━━━ DATA ━━━
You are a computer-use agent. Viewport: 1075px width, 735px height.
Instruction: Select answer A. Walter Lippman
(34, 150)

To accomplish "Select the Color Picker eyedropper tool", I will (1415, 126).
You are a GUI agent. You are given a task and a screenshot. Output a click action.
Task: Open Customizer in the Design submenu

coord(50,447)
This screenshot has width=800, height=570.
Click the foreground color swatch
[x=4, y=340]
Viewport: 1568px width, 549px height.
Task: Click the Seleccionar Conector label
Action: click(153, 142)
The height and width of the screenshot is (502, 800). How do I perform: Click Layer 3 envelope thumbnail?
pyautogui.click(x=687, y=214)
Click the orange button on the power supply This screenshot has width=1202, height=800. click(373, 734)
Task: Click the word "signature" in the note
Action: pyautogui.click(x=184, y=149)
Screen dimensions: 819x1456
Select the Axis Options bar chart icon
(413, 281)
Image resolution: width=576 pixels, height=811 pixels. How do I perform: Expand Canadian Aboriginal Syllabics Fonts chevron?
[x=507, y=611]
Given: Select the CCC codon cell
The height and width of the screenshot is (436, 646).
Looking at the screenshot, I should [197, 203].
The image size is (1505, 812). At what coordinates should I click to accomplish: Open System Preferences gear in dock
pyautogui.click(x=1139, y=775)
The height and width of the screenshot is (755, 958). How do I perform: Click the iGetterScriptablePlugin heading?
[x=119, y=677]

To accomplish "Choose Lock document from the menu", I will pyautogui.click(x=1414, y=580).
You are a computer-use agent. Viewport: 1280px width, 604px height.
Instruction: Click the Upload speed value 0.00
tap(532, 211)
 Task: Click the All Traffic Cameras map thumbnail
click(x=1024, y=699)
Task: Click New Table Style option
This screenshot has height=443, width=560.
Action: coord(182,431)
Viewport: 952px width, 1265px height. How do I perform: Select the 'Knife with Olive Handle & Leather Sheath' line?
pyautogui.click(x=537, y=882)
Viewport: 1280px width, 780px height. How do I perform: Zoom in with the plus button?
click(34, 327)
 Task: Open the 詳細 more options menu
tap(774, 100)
━━━
> GIVEN EXERCISE: Copy the listing verbatim, starting at the beginning and ending with the line containing "click(x=1024, y=699)".

> CORRECT ANSWER:
You are a computer-use agent. Viewport: 1075px width, 735px height.
Instruction: Select answer A. Walter Lippman
(34, 150)

To accomplish "Select the Color Picker eyedropper tool", I will (1415, 126).
You are a GUI agent. You are given a task and a screenshot. Output a click action.
Task: Open Customizer in the Design submenu

coord(50,447)
This screenshot has width=800, height=570.
Click the foreground color swatch
[x=4, y=340]
Viewport: 1568px width, 549px height.
Task: Click the Seleccionar Conector label
Action: click(153, 142)
The height and width of the screenshot is (502, 800). How do I perform: Click Layer 3 envelope thumbnail?
pyautogui.click(x=687, y=214)
Click the orange button on the power supply This screenshot has width=1202, height=800. click(373, 734)
Task: Click the word "signature" in the note
Action: pyautogui.click(x=184, y=149)
Screen dimensions: 819x1456
Select the Axis Options bar chart icon
(413, 281)
Image resolution: width=576 pixels, height=811 pixels. How do I perform: Expand Canadian Aboriginal Syllabics Fonts chevron?
[x=507, y=611]
Given: Select the CCC codon cell
The height and width of the screenshot is (436, 646).
Looking at the screenshot, I should [197, 203].
The image size is (1505, 812). At what coordinates should I click to accomplish: Open System Preferences gear in dock
pyautogui.click(x=1139, y=775)
The height and width of the screenshot is (755, 958). How do I perform: Click the iGetterScriptablePlugin heading?
[x=119, y=677]

To accomplish "Choose Lock document from the menu", I will pyautogui.click(x=1414, y=580).
You are a computer-use agent. Viewport: 1280px width, 604px height.
Instruction: Click the Upload speed value 0.00
tap(532, 211)
 Task: Click the All Traffic Cameras map thumbnail
click(x=1024, y=699)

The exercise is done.